··· Texto selecionado
Passaram cem anos, com cíclicas discussões pelo meio sobre os benefícios da mudança de hora, oficialmente o Daylight Saving Time (DST). E faz sentido hoje? "A União Europeia tem a ideia de que sim. O somatório de interesses é manter a hora de verão - a de inverno é a que está mais próxima da hora solar. Hoje essa competência deixou de ser dos países membros mas da UE como um todo", explica o astrofísico.
Nem sempre foi assim. Até à década de 1990, Portugal saía da hora de verão em setembro. Agora as mudanças são sempre nos últimos domingos de março e de outubro. "Com a UE todos sabem que a hora muda para todos ao mesmo tempo." Esta decisão comunitária de manter as horas de verão e de inverno tem uma base de equilíbrio. Rui Agostinho concorda e justifica: "Não há solução que agrade a toda a gente. Se não houver mudança, às 08.00 ainda podem estar estrelas no céu quando se está a sair para o trabalho ou para a escola. O que se ganha ao fim do dia perde-se de manhã."
······
··· Conjunto de registos
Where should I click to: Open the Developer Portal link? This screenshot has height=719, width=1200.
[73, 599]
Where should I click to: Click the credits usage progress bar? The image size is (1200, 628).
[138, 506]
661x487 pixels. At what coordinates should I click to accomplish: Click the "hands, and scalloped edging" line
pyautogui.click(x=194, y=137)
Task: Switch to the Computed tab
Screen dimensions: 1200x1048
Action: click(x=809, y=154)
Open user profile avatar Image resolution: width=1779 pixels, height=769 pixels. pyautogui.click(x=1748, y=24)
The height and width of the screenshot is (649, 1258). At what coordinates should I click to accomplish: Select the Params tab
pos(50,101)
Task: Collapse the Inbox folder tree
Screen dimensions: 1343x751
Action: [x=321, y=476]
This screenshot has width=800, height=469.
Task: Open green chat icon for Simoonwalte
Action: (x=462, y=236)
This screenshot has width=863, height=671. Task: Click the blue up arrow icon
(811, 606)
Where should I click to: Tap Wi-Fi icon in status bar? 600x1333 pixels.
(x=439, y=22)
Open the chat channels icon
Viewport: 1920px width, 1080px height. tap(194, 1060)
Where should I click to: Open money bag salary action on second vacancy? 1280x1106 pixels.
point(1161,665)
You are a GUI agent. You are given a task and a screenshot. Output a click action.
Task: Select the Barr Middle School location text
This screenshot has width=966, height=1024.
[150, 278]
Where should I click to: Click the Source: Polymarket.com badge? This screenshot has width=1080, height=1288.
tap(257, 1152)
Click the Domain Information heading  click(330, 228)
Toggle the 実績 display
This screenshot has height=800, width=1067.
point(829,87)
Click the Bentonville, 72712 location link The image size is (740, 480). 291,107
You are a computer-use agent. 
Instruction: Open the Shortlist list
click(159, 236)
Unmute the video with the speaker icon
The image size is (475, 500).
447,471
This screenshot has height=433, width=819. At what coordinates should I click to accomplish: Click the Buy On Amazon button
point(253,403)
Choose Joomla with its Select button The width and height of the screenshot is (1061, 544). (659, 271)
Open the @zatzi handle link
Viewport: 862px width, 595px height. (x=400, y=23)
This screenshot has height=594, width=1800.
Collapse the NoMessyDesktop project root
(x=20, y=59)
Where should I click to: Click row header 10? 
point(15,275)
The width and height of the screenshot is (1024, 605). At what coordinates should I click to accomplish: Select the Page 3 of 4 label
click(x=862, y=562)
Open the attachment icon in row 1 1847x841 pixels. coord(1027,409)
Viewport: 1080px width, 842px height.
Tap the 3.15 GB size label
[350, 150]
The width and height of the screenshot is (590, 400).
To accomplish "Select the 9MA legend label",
······
Enunciado: De acordo com o texto sobre a mudança de hora, em que dias se fazem hoje as mudanças de hora? Os dados constituem material independente do texto.

Área de resposta: Nos últimos domingos de março e de outubro.